Almeda Jones St. Clair (February 28, 1868 – December 8, 1952), also known as Amelia St. Clair, was an American Indigenous Christian missionary, teacher, translator, and expert lacemaker, whose lace work was shown at the 1900 Paris Exposition, and presented to Queen Alexandra.

== Biography ==
Almeda Jones was born in Dakota Territory, the daughter of Mary Jones. She married Henry Benjamin Whipple St. Clair, a Sioux Protestant Episcopal clergyman, in 1889. They had thirteen children together, and celebrated fifty years of marriage together in 1939, at a community event at the Birch Coulee Indian Mission in Minnesota.

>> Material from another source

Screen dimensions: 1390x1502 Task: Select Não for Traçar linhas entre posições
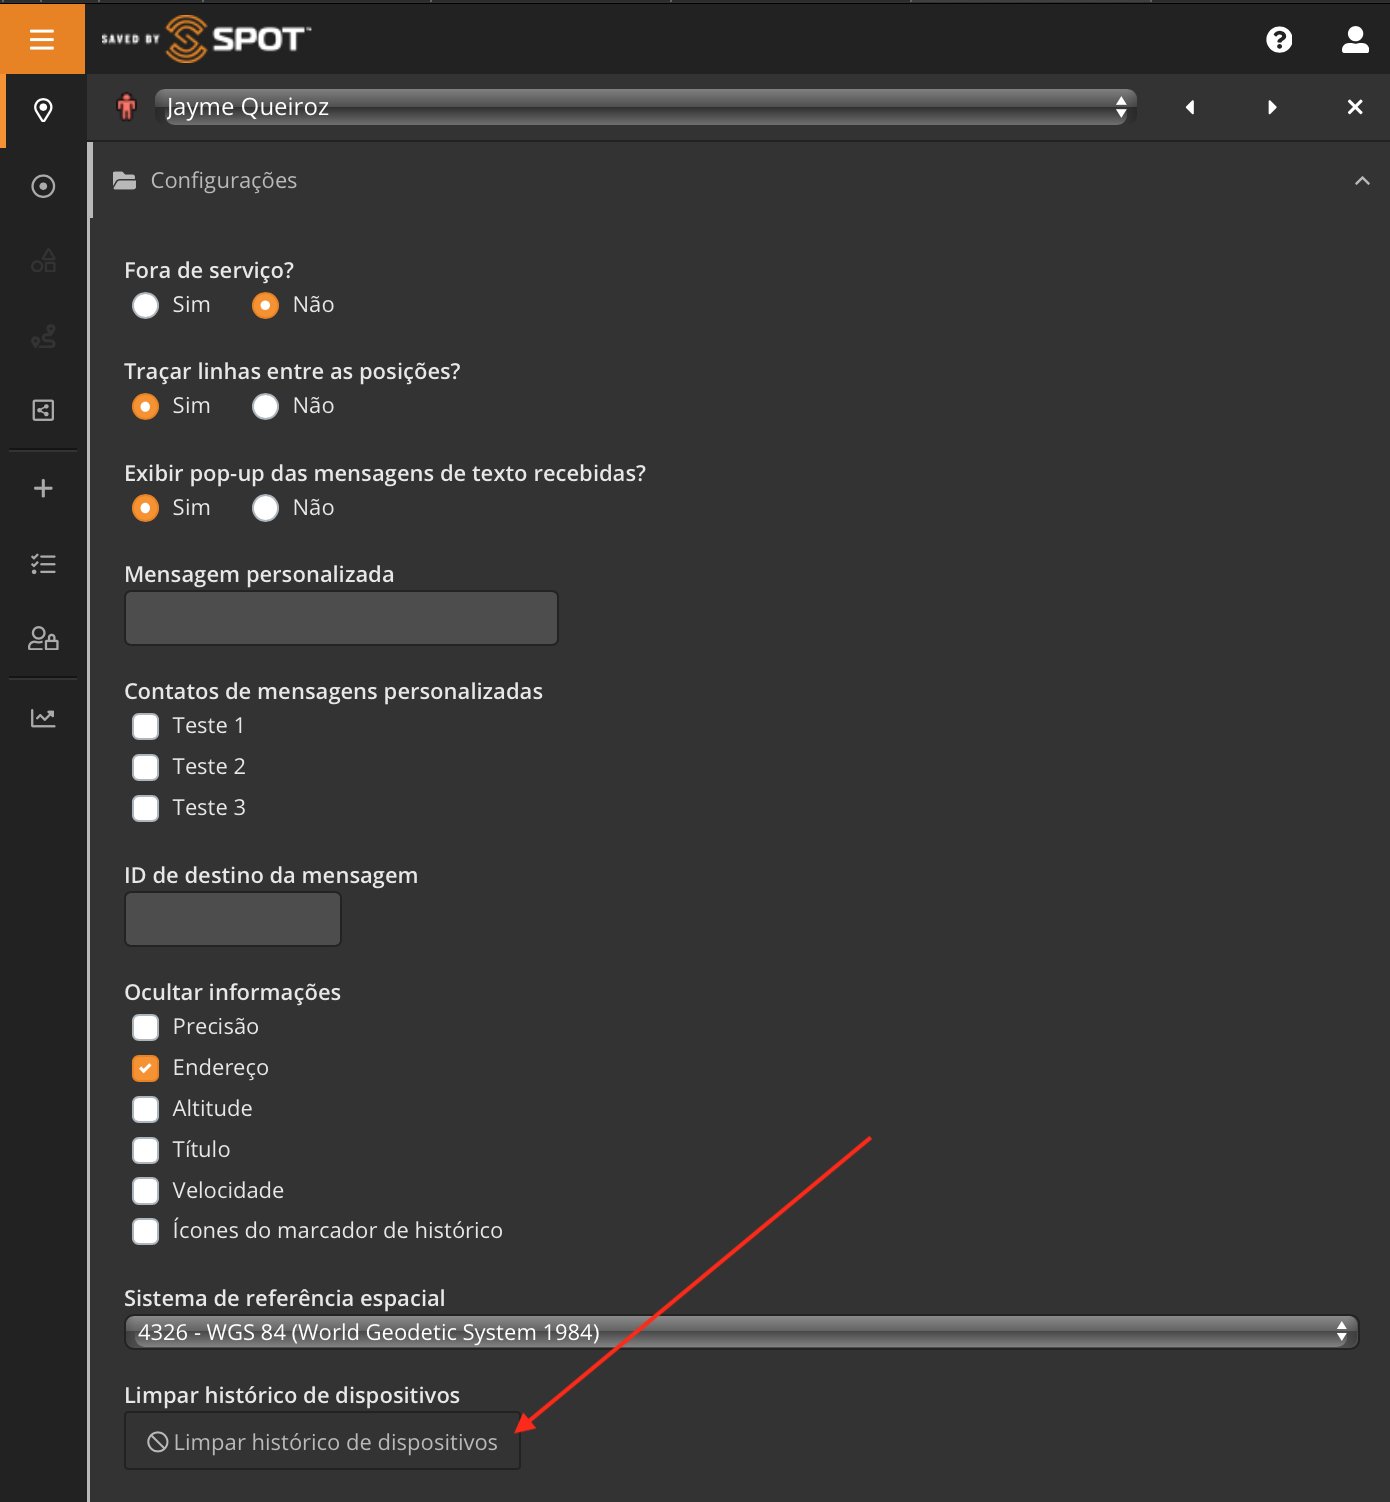click(x=265, y=406)
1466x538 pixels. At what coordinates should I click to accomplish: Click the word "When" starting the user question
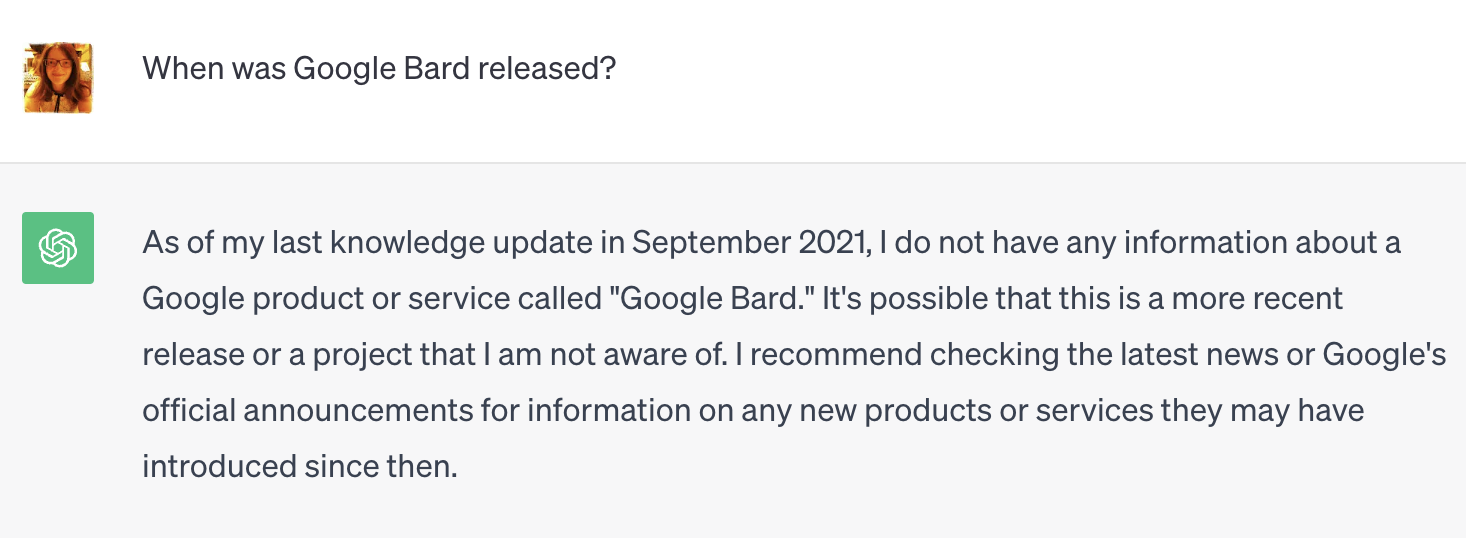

As a minister's wife, St. Clair taught and worked in various indigenous communities in the Upper Midwest. She taught lacemaking at Bishop Whipple Mission in Minnesota, initially as assistant and translator for missionary Susan Salisbury. Her lace designs included a pillow covering made for Queen Alexandra. She also sang hymns in "the Dakota language" for community groups. In the 1930s, she and her family lived at the Flandreau Sioux reservation, and she taught at the Flandreau Indian School there.

Her son Henry died in 1931. She died in 1952, aged 85 years, in Paxton Township, Redwood County, Minnesota. Her great-granddaughter, Iyekiyapiwiŋ Darlene St. Clair, is a professor at St. Cloud State University and director of the school's Multicultural Resource Center.